Stored data
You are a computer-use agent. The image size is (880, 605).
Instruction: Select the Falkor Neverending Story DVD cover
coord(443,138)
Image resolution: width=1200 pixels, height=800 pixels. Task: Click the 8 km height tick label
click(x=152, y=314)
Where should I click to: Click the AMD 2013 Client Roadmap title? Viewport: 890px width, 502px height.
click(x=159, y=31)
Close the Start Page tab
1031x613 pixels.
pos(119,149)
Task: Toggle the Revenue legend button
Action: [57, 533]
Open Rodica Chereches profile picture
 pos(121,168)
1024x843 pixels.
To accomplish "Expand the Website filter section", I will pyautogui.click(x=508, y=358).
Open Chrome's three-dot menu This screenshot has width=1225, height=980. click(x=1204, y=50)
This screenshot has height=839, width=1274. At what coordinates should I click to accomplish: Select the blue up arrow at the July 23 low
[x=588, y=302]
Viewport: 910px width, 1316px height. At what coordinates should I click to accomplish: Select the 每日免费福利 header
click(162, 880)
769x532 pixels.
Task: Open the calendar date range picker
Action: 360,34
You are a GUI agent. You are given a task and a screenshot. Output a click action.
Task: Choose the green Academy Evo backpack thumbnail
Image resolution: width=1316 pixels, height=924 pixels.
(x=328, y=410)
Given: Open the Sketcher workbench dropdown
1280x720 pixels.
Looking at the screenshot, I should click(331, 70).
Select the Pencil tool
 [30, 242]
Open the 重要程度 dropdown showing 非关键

§ What is being asked
Your response should contain each line of the entries above that holds the string "agent".

§ Expected output
You are a computer-use agent. The image size is (880, 605).
You are a GUI agent. You are given a task and a screenshot. Output a click action.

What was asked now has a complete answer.